LOS SERVICIOS PÚBLICOS CON TARJETA PREPAGO, UN SISTEMA INICUO
Oficina de Prensa, Senador Jorge Enrique Robledo, Bogotá, 11 de agosto de 2009.
Las empresas de servicios públicos están optando por ofrecer los servicios mediante el sistema de tarjeta prepago, como ya ocurre en Medellín, de tal manera que la gente, por ejemplo, solo cuenta con luz eléctrica diez o quince días al mes o unas cuantas horas al día, denunció el senador Jorge Enrique Robledo en el debate al ministro de Minas y Energía, el presidente de la Comisión Reguladora de Energía y Gas, CREG, y la superintendente de servicios públicos, que tuvo lugar hoy en la Comisión Quinta. Con el sistema prepago, que solo en Medellín llegará a 195 mil usuarios, “se está obligando a ahorrar consumo en beneficio del alza en las tarifas”, explicaba un ama de casa en Manizales.

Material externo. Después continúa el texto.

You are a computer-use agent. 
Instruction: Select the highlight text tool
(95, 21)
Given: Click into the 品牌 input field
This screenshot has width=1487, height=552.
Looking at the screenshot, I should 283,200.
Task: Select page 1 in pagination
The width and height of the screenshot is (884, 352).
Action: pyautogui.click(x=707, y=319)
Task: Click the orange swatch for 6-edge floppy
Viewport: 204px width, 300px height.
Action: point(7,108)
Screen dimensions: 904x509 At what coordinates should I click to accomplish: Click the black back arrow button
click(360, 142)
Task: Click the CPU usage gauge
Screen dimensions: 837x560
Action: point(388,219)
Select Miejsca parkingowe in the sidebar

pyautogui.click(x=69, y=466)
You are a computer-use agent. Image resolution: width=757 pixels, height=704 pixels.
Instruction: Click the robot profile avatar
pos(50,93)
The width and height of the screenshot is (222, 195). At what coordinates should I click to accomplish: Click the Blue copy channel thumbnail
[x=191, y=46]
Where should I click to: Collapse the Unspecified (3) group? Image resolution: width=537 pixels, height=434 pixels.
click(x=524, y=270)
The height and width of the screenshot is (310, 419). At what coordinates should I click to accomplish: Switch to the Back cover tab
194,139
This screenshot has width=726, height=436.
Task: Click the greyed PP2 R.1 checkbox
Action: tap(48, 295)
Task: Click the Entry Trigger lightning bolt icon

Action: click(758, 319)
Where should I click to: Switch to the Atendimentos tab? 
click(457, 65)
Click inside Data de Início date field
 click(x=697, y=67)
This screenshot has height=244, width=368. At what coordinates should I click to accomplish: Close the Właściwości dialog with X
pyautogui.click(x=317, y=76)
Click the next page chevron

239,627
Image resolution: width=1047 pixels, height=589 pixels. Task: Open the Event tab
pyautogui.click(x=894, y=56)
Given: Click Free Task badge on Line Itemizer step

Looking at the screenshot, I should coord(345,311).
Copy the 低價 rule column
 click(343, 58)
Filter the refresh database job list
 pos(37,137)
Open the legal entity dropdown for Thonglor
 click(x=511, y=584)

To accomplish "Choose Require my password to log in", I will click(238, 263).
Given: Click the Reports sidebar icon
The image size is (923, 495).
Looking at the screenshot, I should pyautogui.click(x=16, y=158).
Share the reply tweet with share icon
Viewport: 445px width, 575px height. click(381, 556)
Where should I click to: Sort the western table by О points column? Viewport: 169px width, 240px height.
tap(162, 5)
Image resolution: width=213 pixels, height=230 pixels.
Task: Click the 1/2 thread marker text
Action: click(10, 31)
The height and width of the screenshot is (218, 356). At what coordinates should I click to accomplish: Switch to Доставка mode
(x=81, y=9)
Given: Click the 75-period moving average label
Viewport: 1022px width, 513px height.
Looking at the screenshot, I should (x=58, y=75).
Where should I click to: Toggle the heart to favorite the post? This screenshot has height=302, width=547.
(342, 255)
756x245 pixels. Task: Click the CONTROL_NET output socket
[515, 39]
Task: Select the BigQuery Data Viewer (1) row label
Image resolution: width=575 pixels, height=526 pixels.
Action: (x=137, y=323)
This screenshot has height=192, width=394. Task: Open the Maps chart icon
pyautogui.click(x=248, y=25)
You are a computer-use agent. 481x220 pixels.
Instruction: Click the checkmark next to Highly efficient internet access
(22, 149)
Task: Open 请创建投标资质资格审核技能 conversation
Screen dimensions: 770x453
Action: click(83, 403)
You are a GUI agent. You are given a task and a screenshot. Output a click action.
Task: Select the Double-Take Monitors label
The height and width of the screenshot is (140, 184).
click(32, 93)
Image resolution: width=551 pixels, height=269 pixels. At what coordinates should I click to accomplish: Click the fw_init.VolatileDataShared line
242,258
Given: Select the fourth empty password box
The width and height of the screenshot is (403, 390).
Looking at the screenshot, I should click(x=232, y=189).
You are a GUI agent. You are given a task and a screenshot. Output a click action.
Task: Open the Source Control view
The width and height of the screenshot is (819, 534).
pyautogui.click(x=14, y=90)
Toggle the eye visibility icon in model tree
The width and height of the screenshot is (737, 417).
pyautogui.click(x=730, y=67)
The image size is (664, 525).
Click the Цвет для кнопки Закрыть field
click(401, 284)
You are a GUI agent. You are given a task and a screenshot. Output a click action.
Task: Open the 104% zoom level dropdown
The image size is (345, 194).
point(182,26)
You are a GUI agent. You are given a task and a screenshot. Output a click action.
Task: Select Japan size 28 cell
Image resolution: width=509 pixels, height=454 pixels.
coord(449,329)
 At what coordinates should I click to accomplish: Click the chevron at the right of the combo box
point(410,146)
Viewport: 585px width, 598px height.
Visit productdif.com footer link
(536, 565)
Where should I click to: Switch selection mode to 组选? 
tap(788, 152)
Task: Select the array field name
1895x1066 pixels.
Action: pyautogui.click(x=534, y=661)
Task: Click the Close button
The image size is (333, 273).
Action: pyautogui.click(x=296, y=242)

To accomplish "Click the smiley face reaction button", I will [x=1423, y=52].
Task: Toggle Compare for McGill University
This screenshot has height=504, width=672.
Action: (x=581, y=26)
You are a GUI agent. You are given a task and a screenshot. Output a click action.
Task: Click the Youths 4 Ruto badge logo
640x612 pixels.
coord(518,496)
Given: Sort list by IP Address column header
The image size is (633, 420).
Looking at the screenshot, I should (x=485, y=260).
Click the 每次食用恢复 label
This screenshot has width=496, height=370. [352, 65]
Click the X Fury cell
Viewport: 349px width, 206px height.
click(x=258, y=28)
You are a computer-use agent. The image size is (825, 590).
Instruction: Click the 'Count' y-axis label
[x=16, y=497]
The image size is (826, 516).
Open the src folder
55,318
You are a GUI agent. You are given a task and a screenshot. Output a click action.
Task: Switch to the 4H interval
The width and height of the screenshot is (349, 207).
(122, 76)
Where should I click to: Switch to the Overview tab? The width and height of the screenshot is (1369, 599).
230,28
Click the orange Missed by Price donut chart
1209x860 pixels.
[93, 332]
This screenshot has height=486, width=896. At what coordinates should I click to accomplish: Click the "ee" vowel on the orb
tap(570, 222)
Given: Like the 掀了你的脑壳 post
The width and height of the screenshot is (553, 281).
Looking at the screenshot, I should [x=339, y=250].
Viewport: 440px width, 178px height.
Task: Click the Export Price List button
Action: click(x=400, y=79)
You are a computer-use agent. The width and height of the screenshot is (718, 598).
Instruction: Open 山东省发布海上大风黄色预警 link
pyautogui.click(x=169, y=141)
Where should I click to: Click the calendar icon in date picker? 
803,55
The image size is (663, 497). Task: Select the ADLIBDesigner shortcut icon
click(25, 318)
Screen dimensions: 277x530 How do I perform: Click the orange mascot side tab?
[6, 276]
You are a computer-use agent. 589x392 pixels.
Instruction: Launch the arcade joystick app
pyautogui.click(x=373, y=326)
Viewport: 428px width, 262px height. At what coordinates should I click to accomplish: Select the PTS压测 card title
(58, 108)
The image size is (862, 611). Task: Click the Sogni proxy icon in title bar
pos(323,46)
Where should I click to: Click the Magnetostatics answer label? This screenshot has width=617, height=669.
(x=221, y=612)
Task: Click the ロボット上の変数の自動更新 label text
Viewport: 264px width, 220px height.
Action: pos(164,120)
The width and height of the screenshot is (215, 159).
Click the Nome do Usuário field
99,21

El período de privatizaciones, que se vendió a los colombianos con el cuento de que bajarían las tarifas, es al contrario el de las más escandalosas alzas. El senador del Polo denunció cómo entre 1991 y 2009, las tarifas de energía eléctrica se incrementaron en especial para los estratos bajos y medios. En el caso de los llamados “altos”, Robledo explicó como a estos, donde viven 445 mil hogares a quienes no se puede calificar como magnates, se les impuso un impuesto del 20 por ciento para financiar los subsidios de los estratos 1, 2 y 3. En contraste, los monopolios y trasnacionales, después de exenciones, apenas pagan impuesto de renta del 9 por ciento.
El senador del Polo explicó que nos es verdad que las utilidades de las empresas sean del orden del 10 por ciento, porque ese porcentaje supone un impuesto de renta del 33 por ciento, tasa que nunca pagan.
La participación de las tarifas de energía en el ingreso de los ciudadanos es cada vez mayor, lo que significa que las familias están dejando de comer, de vestirse y de cuidar de la salud para evitar que las empresas les corten el servicio.
El senador Robledo concluyó señalando que las empresas de servicios públicos están siendo tomadas por el capital extranjero y se las está acondicionando para que den utilidades de monopolio, tal como lo ordena la misma Ley 142 de 1994, utilidades que se llevan al exterior.